Consensus: The final principle that could be applied and is particularly useful as it is most applicable when people are uncertain and is when stakeholders will choose to look at the behaviours and actions of their co-workers to determine their own. Suppose these social norms are supportive of the programme. In that case, they are more likely to buy in too, which could be applied by promulgating statistics of the number of staff already using a new tool or piece of functionality, along with recommendations for its utility. When uncertain users see this level of adoption, they are far more likely to follow.
As these simple steps require few resources to implement while yielding significant benefits, including a substantial ROI on a business strategy, shareholder value and team morale, it seems a no-brainer for programme teams to consider persuasion science as one of their delivery agents.

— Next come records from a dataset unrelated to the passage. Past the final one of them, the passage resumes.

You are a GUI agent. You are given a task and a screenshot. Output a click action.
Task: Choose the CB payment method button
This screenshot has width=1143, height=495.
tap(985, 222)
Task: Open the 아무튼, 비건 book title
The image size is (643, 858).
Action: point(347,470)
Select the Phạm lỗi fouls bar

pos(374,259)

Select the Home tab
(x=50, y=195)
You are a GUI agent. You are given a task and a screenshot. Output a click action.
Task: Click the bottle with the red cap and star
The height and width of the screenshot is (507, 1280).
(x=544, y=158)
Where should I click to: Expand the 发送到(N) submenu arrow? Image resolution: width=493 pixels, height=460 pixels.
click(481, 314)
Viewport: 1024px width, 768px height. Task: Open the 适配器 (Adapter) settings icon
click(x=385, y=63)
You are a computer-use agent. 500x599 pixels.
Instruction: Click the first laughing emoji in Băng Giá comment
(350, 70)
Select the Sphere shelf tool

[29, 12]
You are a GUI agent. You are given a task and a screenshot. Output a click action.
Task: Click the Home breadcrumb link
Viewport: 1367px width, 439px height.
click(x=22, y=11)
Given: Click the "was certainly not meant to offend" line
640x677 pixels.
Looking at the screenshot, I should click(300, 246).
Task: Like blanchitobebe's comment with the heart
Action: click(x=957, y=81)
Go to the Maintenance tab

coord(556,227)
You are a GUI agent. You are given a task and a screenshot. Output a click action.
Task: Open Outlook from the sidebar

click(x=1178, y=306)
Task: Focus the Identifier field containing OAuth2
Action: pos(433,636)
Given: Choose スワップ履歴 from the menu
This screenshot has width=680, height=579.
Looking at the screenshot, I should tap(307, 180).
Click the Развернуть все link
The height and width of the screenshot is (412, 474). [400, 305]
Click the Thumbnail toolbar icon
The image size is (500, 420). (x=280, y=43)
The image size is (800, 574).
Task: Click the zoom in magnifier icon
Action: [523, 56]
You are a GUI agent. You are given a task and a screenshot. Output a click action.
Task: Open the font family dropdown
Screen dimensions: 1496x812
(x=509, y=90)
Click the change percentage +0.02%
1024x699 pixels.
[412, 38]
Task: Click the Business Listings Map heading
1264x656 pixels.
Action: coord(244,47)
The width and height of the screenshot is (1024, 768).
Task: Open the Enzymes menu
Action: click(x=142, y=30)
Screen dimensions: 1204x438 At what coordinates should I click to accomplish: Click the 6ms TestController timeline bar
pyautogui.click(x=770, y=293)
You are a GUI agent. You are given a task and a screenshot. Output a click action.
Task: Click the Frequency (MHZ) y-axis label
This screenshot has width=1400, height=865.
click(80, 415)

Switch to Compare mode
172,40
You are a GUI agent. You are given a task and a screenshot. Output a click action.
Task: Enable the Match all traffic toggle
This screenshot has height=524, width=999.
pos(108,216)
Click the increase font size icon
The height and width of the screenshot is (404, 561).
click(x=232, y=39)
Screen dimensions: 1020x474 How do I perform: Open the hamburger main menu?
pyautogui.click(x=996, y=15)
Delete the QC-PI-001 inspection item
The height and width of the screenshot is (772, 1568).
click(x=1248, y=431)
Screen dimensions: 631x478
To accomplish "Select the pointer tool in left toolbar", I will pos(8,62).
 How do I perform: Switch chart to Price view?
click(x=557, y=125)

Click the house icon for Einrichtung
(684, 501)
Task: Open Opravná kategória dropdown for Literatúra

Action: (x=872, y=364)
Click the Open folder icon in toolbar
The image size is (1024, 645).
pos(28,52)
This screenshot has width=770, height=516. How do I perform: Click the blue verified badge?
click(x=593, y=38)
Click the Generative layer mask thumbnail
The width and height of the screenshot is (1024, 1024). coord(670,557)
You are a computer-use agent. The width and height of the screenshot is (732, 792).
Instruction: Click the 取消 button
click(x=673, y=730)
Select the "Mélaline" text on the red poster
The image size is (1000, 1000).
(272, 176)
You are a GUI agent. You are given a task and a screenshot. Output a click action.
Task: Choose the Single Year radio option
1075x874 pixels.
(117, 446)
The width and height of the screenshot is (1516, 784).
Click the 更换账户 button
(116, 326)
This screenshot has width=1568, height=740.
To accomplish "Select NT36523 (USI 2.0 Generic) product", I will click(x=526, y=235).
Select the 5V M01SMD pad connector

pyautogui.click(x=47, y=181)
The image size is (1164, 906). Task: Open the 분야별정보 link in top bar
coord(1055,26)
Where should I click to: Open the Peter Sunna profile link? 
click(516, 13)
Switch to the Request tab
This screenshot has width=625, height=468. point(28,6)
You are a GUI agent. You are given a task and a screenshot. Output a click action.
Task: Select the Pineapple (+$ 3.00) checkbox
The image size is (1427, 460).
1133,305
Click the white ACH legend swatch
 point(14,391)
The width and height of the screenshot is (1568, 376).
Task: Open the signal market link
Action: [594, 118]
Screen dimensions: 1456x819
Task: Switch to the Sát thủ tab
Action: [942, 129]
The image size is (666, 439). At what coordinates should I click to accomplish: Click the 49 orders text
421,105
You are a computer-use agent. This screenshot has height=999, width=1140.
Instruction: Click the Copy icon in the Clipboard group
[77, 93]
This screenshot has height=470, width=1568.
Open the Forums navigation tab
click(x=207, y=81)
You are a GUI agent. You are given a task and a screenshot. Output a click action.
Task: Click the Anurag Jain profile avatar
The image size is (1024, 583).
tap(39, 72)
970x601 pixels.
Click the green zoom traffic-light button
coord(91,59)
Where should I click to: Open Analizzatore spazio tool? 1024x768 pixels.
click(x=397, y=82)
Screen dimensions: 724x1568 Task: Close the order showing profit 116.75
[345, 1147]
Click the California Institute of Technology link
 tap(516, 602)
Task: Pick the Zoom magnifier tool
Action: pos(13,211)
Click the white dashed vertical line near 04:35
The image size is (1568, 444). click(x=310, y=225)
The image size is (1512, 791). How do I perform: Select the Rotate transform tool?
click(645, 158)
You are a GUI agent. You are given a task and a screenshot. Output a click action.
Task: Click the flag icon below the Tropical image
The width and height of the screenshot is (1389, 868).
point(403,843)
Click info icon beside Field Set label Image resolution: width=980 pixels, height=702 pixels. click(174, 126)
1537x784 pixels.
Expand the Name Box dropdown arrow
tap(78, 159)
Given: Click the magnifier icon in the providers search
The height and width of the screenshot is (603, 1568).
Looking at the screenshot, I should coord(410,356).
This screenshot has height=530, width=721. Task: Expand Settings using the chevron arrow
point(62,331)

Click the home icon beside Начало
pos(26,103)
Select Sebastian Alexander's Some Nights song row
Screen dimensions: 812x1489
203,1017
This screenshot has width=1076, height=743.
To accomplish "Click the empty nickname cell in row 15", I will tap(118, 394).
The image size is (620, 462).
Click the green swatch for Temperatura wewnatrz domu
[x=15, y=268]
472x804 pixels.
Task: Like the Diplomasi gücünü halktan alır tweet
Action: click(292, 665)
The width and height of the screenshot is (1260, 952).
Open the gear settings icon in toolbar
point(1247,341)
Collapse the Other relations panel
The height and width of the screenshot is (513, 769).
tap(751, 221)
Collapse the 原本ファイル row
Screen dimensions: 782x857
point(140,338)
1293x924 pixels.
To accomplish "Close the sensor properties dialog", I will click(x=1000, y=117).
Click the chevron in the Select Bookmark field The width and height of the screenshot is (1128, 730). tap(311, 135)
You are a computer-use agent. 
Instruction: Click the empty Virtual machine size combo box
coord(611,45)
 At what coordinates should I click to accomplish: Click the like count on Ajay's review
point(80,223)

One of the most significant pressures on defence programme delivery is that of timescales and iterations: time vs tempo. In this paper, we explore answers to questions around programme viability, how we can adapt our programme models, behaviours and approaches and how to respond to tensions around time vs tempo successfully.
The potential opportunities and rewards are vast. Let’s change where we need to, let’s collaborate more. We will not just survive, but thrive!